Budden! , Philadelphia, PA. Look for the word “Budden” in the second paragraph. apparently, Singaporeans weren’t the first to use the word “Budden”… it might even be a colonial relic, shock horror. lol.

Quick fact : Philly was the first capitol of the states, before DC was formed. this means that it, along with the rest of the coastal towns, retain much of that 18th century colonial flavour, comparable to cities such as Boston, MA and Savannah, GA.

This also means that it is absolutely slow if you’ve just come down from New York. I’m starting to see why a true Yankee would probably look like a hyperactive nutcase in Philly. (Not to say that New Yorkers dont behave like that in general, lol.) Much of what I said about Portland holds true here : Nothing to shout home about, but I still think that a city is better off too slow than too busy.


I Wish We Were On This Chair Together, Independence Hall, Philadelphia, PA.

There are only 2 things left on my itinerary that I truly still wish to see, the National Archives and the Smithsonian Aerospace Institute. That, and the usual things people see in DC. seriously not much else. I think I’m already done with philly, lol. Just SOME GLORIOUS CHEESESTEAK YO!

Home looms large. I’m pretty okay with everything, I guess. just another step in this transient existence that still gets to me. Better to be alone or to deal with the drama that people bring? I’m no longer too sure.

We travel the world wanting to learn more about it. Nobody ever mentions the things we learn about ourselves.


Try #6, Philadelphia, PA.

Friday, May 28, 2010

28 May, philly and still no photos.


been waiting for a call for 3 days.

was at moma today. there was this exhibition about space, relationships and people. also, tons of naked people.

i found the henri cartier-bresson exhibition alot more inspirational as well as entertaining. man, if only i could take photos like he can. :(

tomorrow. tomorrow i must document philadelphia. it seems like a nice enough place.

Thursday, May 27, 2010

Thursday, May 27th

I didnt take any pictures today either, but i was out with a good friend who i haven’t met in awhile, who happened to study in columbia.
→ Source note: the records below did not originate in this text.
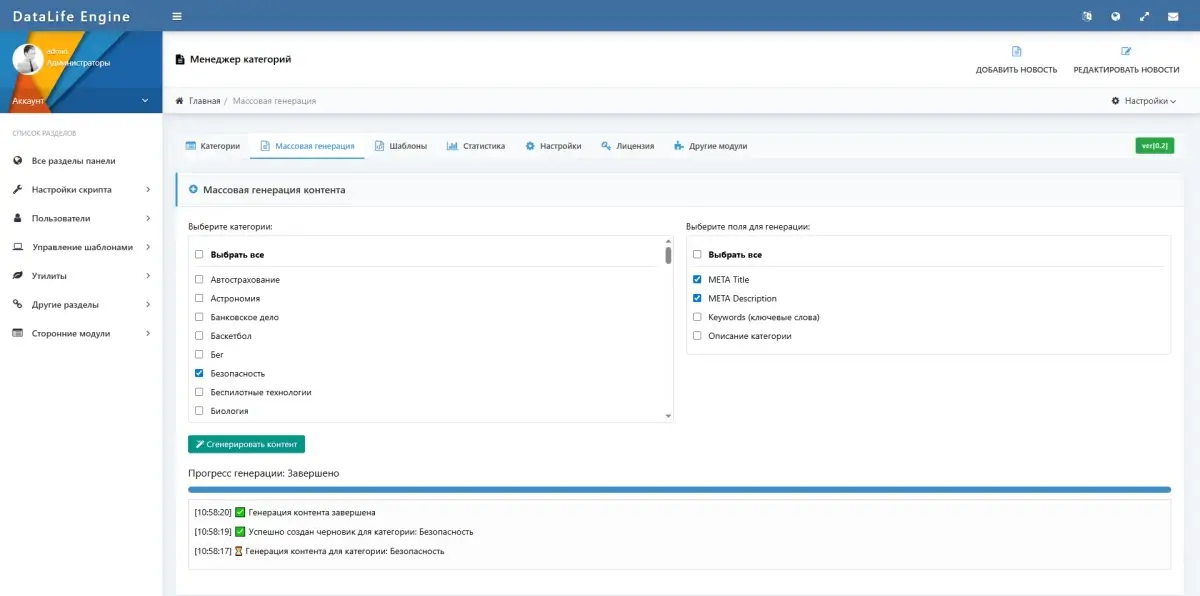Enable the Keywords (ключевые слова) checkbox
1200x596 pixels.
[697, 317]
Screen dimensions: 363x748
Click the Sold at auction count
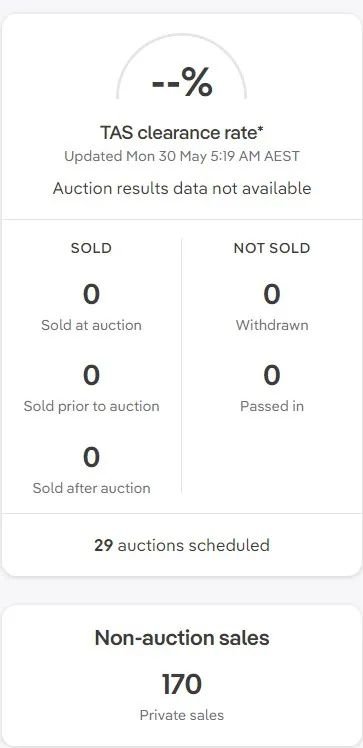pyautogui.click(x=91, y=294)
Had the good fortune of touring east and west village (i think) with her and one of her friends.

-philosophical rant alert-

how do we view this world and how do we express it? put an artist, an engineer, a mathematician, a biologist and a writer in a room. ask them to show what they feel about the room.

the artist is likely to draw, the writer, write. the engineer chooses some item with a blend of style and functionality, while the biologist might pay some attention to the cleanliness of the place.

my point is, our consciousness, it is defined by the tools and senses by which we view this world. thinking out of the box, in this respect, is akin to thinking with tools you dont have. that’s why it’s such a valuable skill.

i had never noticed this before. then again, i’d never spoken to a friend doing liberal arts before.

growing up an engineer, we try to use math to model this world. we derive fun from fixing things up and making them work, we are more or less the bao-ga-liaos of society. i’d never truly understood how math and science shaped how i viewed this world or shaped it.

C++, meet charles dickens. charles dickens, meet C++.

in the months since i’ve been extremely judgemental. even i know i’ve taken the high ground on so many things, and it feels wrong.

but a day with a good friend – what a difference it can make.